Would you reproduce the whole listing exactly, minus its images?

((

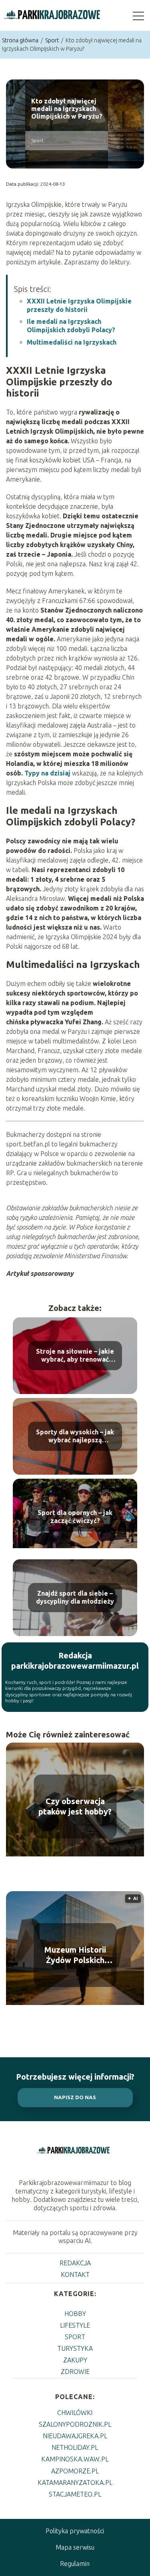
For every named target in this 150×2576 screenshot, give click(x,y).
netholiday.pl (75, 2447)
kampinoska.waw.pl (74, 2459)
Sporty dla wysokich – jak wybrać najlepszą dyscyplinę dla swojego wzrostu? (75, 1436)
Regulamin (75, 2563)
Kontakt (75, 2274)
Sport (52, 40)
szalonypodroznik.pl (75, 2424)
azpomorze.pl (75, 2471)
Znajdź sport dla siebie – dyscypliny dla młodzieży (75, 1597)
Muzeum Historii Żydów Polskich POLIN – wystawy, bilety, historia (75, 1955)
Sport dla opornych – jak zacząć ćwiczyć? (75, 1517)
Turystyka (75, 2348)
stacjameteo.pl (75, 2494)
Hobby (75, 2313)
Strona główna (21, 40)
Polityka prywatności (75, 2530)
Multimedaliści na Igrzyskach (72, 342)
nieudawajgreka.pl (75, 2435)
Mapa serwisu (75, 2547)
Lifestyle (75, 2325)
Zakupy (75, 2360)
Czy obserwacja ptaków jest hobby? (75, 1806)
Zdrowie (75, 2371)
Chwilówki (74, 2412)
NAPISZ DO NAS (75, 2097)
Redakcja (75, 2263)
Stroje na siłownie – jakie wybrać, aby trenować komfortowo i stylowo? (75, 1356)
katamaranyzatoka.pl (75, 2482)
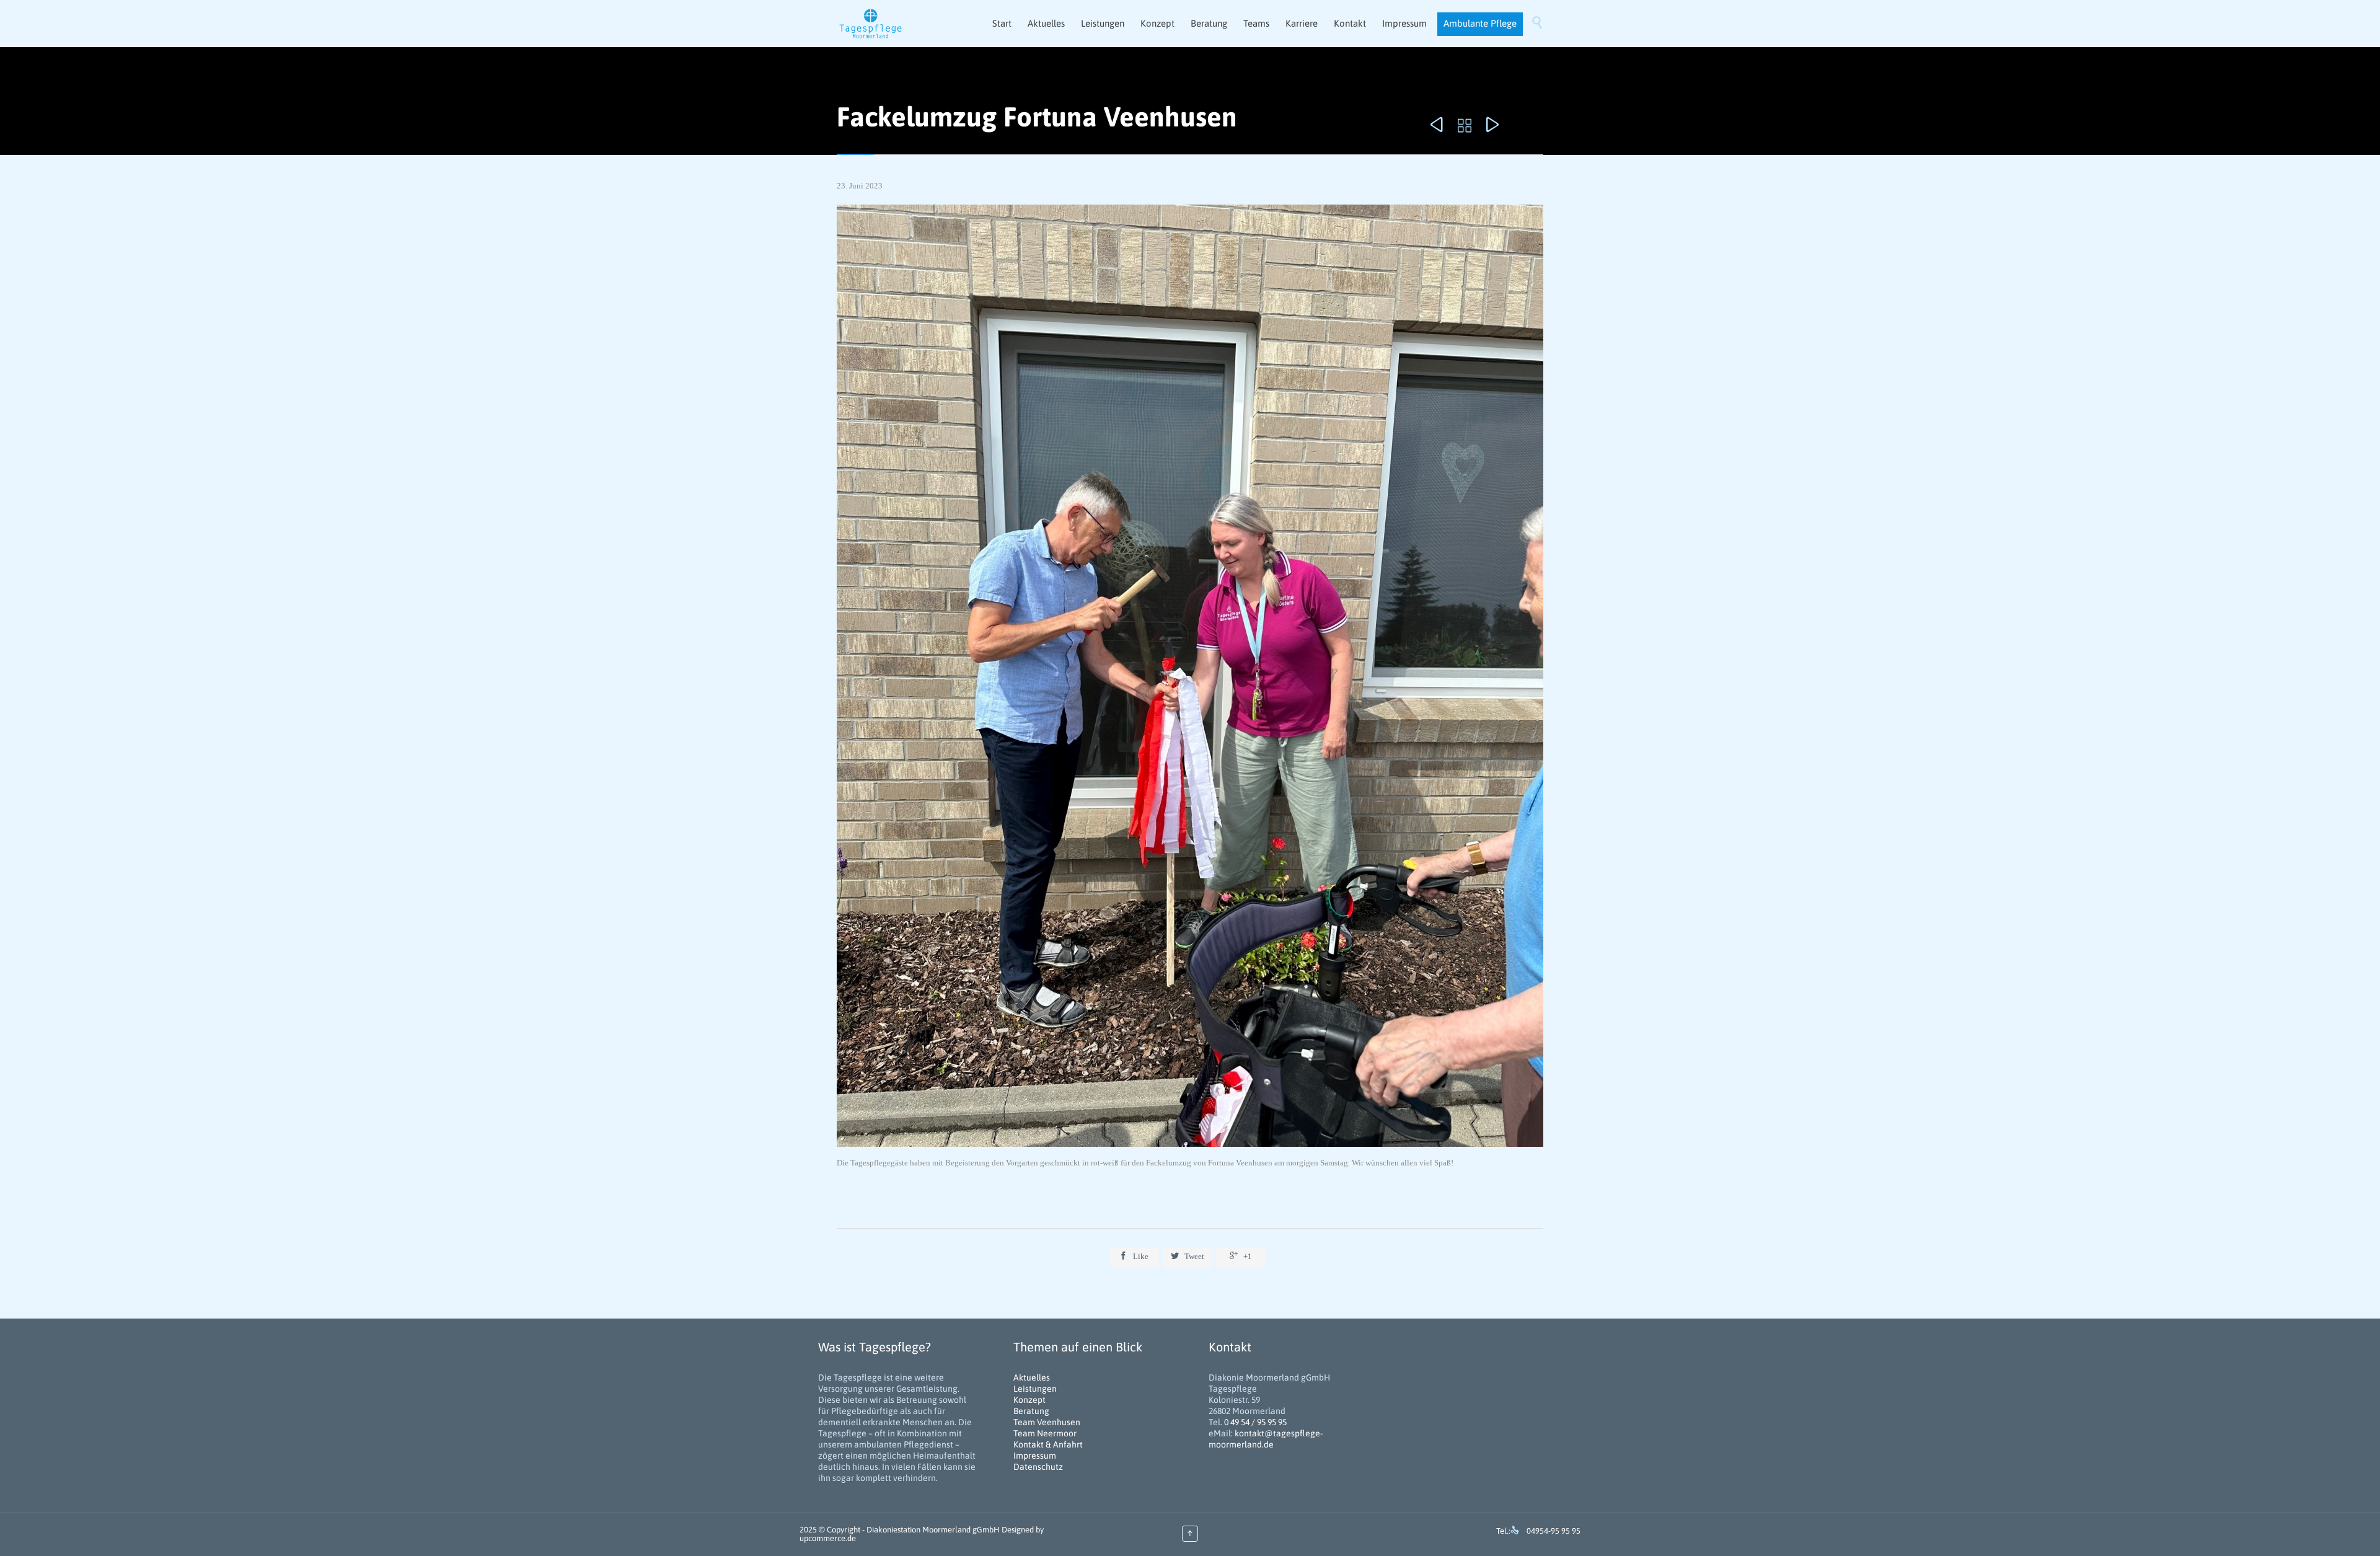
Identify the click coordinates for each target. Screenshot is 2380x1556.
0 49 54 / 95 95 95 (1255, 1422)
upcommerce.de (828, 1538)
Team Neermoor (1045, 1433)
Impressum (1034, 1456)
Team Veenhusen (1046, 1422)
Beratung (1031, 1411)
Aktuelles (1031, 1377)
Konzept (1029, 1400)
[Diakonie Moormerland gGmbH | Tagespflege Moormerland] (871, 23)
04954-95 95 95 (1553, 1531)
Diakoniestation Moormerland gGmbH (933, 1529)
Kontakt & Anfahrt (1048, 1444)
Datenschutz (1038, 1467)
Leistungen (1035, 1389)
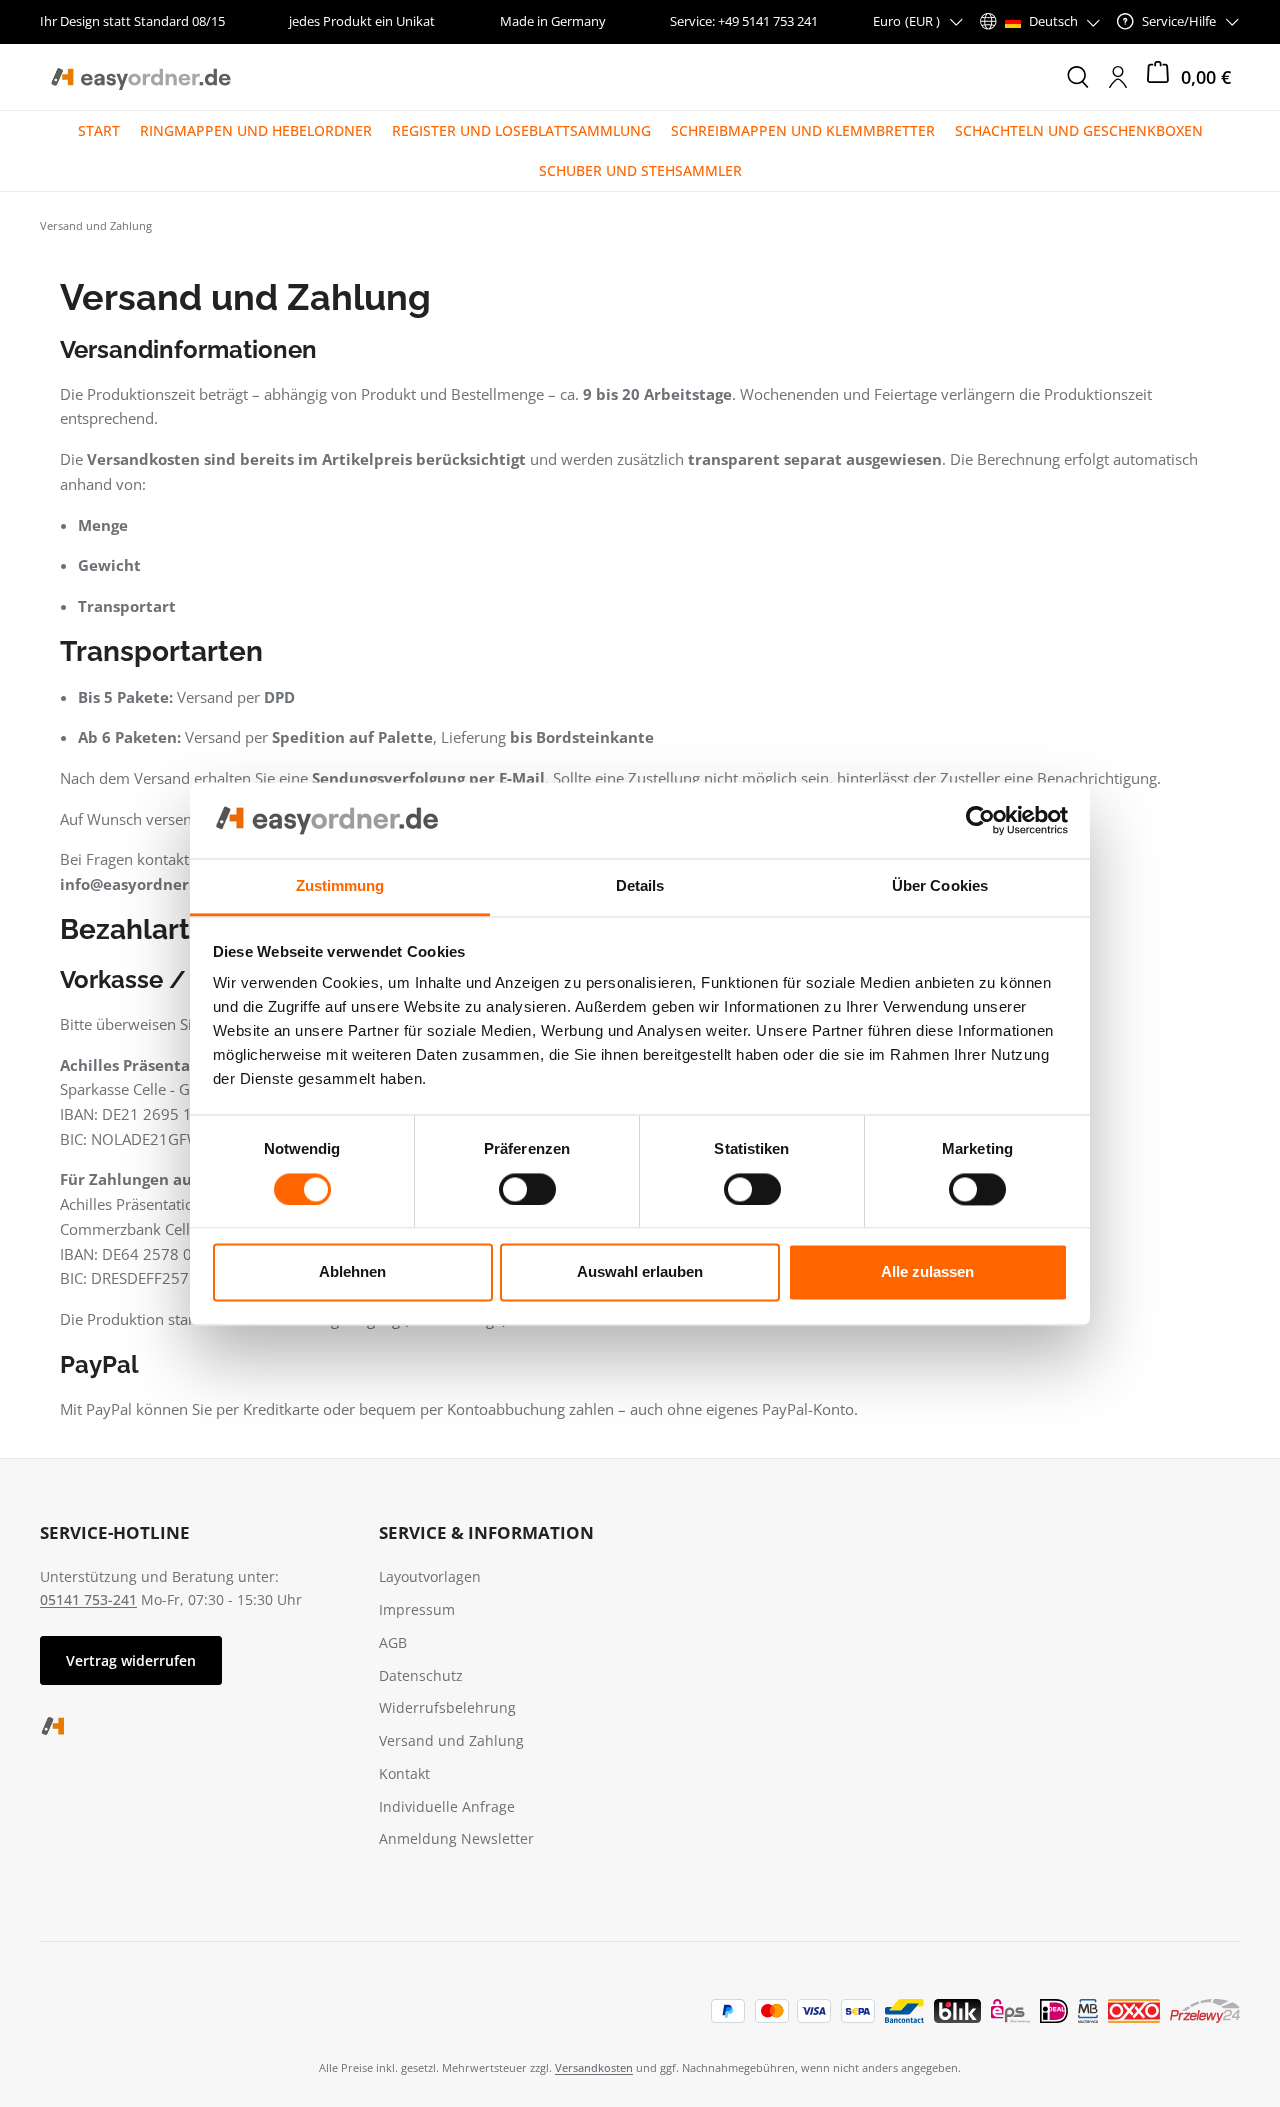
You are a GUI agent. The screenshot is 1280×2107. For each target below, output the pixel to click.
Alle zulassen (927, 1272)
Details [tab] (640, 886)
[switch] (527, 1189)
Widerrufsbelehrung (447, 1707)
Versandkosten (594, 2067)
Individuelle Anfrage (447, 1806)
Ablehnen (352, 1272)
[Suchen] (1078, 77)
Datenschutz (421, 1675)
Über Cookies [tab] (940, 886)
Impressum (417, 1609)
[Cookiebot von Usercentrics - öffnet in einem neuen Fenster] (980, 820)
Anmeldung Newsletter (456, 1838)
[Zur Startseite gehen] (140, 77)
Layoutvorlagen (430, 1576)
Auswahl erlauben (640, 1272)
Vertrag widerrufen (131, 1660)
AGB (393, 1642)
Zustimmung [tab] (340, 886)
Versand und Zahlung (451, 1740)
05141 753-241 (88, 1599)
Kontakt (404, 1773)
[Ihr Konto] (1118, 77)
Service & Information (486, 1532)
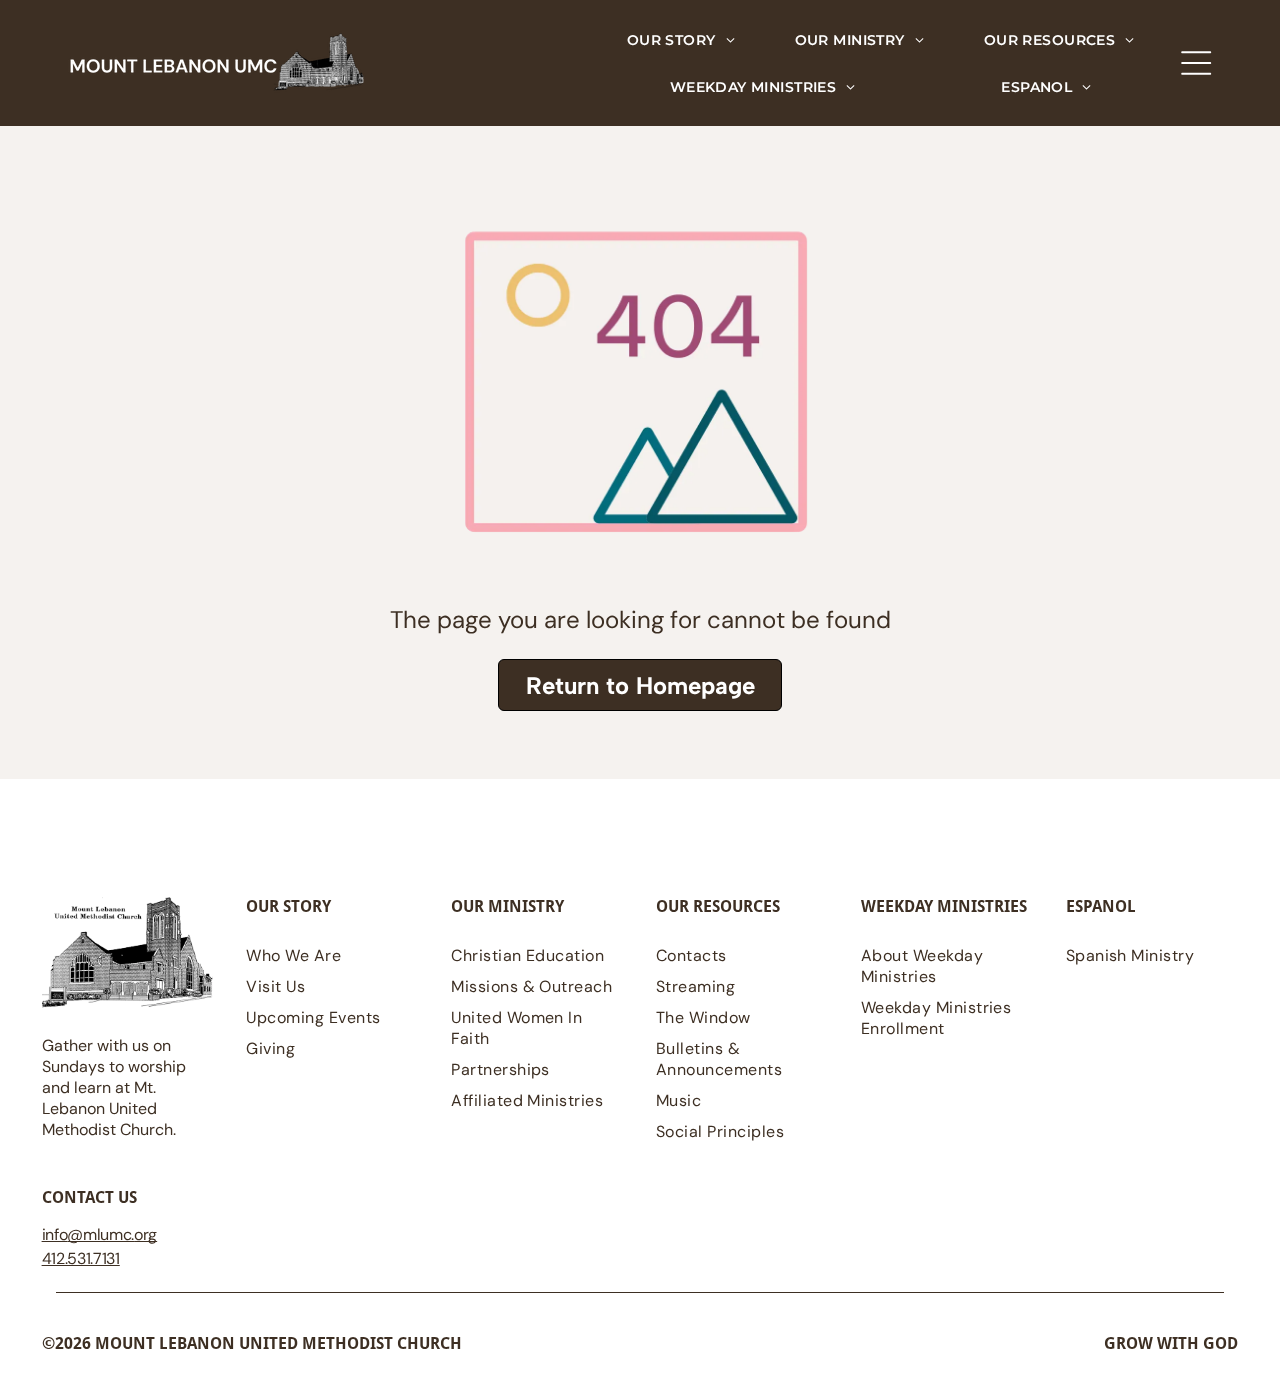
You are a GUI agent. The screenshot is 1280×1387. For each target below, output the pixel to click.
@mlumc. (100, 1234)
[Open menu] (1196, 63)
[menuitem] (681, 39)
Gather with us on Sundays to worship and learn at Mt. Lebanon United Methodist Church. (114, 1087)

))

_Answer box_:
For every named target in this 150×2576 screenshot, give click(x,y).
netholiday.pl (75, 2447)
kampinoska.waw.pl (74, 2459)
Sporty dla wysokich – jak wybrać najlepszą dyscyplinę dla swojego wzrostu? (75, 1436)
Regulamin (75, 2563)
Kontakt (75, 2274)
Sport (52, 40)
szalonypodroznik.pl (75, 2424)
azpomorze.pl (75, 2471)
Znajdź sport dla siebie – dyscypliny dla młodzieży (75, 1597)
Muzeum Historii Żydów Polskich POLIN – wystawy, bilety, historia (75, 1955)
Sport dla opornych – jak zacząć ćwiczyć? (75, 1517)
Turystyka (75, 2348)
stacjameteo.pl (75, 2494)
Hobby (75, 2313)
Strona główna (21, 40)
Polityka prywatności (75, 2530)
Multimedaliści na Igrzyskach (72, 342)
nieudawajgreka.pl (75, 2435)
Mapa serwisu (75, 2547)
Lifestyle (75, 2325)
Zakupy (75, 2360)
Czy obserwacja ptaków jest hobby? (75, 1806)
Zdrowie (75, 2371)
Chwilówki (74, 2412)
NAPISZ DO NAS (75, 2097)
Redakcja (75, 2263)
Stroje na siłownie – jakie wybrać, aby trenować komfortowo i stylowo? (75, 1356)
katamaranyzatoka.pl (75, 2482)
Identify the click coordinates for each target. Screenshot is 2380x1556.
0 49 54 / 95 95 95 (1255, 1422)
upcommerce.de (828, 1538)
Team Neermoor (1045, 1433)
Impressum (1034, 1456)
Team Veenhusen (1046, 1422)
Beratung (1031, 1411)
Aktuelles (1031, 1377)
Konzept (1029, 1400)
[Diakonie Moormerland gGmbH | Tagespflege Moormerland] (871, 23)
04954-95 95 95 (1553, 1531)
Diakoniestation Moormerland gGmbH (933, 1529)
Kontakt & Anfahrt (1048, 1444)
Datenschutz (1038, 1467)
Leistungen (1035, 1389)
You are a GUI agent. The screenshot is 1280×2107. For each target below, output the pixel to click.
Alle zulassen (927, 1272)
Details [tab] (640, 886)
[switch] (527, 1189)
Widerrufsbelehrung (447, 1707)
Versandkosten (594, 2067)
Individuelle Anfrage (447, 1806)
Ablehnen (352, 1272)
[Suchen] (1078, 77)
Datenschutz (421, 1675)
Über Cookies [tab] (940, 886)
Impressum (417, 1609)
[Cookiebot von Usercentrics - öffnet in einem neuen Fenster] (980, 820)
Anmeldung Newsletter (456, 1838)
[Zur Startseite gehen] (140, 77)
Layoutvorlagen (430, 1576)
Auswahl erlauben (640, 1272)
Vertrag widerrufen (131, 1660)
AGB (393, 1642)
Zustimmung [tab] (340, 886)
Versand und Zahlung (451, 1740)
05141 753-241 (88, 1599)
Kontakt (404, 1773)
[Ihr Konto] (1118, 77)
Service & Information (486, 1532)
You are a GUI agent. The screenshot is 1280×1387. For each target below, output the pixel to click.
@mlumc. (100, 1234)
[Open menu] (1196, 63)
[menuitem] (681, 39)
Gather with us on Sundays to worship and learn at Mt. Lebanon United Methodist Church. (114, 1087)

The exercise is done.